Monday, March 12, 2018

When the Statue of Liberty Gets Sea Walls

Last night I started watching The Expanse on Amazon Prime. It's been really good scifi so far, and has that nitty-gritty view of future space travel, more Firefly than Star Trek, but even grittier. It's set 200 years in the future, and in an early episode there was this short cut of the Statue of Liberty, with sea walls due to (presumably) global warming:


Another good idea (for the story, at least) was "gravity torture," where those who grew up off-Earth in a lower gravitational environment are tortured by being hung in Earth's gravity for hours:


In Kim Stanley Robinson's Mars Trilogy, kids born on Mars (where g = 38% of that of Earth) eventually become significantly taller than Earthlings.

I appreciate when writers think about the little things and subtly put them in their stories. It's fun to notice them. The Expanse does this very well, so far.

4 comments:

Unknown said...

There are also references to an "Anchorage Island" in the "Yukon Archipelago" :-)

JoeT said...
This comment has been removed by the author.
JoeT said...

Good show David. I only learned about it from your blog.

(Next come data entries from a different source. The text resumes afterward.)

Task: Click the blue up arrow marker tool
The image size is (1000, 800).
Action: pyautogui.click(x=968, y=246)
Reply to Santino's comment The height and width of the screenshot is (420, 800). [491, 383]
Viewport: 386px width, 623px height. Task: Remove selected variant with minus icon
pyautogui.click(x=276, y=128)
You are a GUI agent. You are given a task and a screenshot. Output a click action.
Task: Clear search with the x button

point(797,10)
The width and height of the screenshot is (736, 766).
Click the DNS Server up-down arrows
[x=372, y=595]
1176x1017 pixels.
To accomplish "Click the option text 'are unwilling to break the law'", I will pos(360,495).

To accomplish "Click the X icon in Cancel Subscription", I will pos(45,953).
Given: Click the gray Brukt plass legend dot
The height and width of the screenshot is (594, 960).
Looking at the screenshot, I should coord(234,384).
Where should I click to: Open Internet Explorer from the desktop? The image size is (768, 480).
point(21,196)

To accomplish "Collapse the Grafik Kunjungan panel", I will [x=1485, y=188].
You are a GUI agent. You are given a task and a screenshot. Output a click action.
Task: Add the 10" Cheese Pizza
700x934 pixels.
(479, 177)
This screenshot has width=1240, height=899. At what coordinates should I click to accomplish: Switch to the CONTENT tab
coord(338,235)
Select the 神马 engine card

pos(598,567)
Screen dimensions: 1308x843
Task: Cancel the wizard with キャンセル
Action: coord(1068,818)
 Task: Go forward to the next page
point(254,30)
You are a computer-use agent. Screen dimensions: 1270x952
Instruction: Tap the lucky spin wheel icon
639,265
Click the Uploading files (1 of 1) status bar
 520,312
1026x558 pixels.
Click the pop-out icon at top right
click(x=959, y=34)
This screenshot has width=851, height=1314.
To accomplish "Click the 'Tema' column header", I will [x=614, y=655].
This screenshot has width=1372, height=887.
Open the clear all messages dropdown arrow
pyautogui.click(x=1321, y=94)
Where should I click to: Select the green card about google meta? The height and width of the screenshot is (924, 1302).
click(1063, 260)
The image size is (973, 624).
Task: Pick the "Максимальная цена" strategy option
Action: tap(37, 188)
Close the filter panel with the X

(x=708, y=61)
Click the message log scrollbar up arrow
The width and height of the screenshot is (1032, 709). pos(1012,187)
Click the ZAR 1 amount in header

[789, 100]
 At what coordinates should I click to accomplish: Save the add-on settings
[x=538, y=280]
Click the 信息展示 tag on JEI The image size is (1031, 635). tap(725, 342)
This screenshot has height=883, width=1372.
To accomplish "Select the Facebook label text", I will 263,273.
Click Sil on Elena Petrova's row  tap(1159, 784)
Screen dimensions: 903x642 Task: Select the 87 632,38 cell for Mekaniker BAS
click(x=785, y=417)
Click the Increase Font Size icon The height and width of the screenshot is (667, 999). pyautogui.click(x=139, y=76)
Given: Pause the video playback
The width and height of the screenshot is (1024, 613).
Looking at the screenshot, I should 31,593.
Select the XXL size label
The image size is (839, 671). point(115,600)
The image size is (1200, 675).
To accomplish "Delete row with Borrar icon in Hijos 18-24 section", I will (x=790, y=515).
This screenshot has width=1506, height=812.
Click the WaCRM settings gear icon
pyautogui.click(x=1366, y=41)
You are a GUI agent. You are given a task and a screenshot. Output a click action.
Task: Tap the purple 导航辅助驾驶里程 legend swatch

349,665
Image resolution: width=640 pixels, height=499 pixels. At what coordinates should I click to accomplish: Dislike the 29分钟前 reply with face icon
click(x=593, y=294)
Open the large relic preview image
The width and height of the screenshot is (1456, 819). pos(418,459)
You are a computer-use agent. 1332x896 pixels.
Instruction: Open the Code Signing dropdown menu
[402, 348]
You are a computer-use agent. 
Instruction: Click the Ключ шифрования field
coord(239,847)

I just watched the episode "Paradigm Shift" that describes Solomon Epstein's discovery of a modification to the fusion core of his rocket that allows continuous acceleration.

There has been much discussion about using a fusion rocket core as the only sensible way to get to Mars in less than 3 months to minimize exposure to radioactivity.
Indeed, one group of scientists has encouraged the use of fusion rockets as a means of planetary defense against comets. You can find their paper here
Note, these people aren't a bunch of crackpots. They are scientists at national laboratories.

Another interesting concept regarding fusion rockets that I haven't seen so far incorporated into The Expanse, is the notion of mining Helium-3 on the moon. Helium-3 is rare on the Earth but conceptually can be used in the reaction:
D + He3 --> He4 + p + 18.3 MeV
Helium-3 was found on the Moon in the very first Apollo mission. You can read the published paper here that shows the data.

JoeT said...

Scratch what I said above. Just saw season 3, episode 2 --- Holden and company are on their way to the Helium-3 refinery on Io. As far as I can tell, there hasn't been an explanation why one would want to mine Helium-3.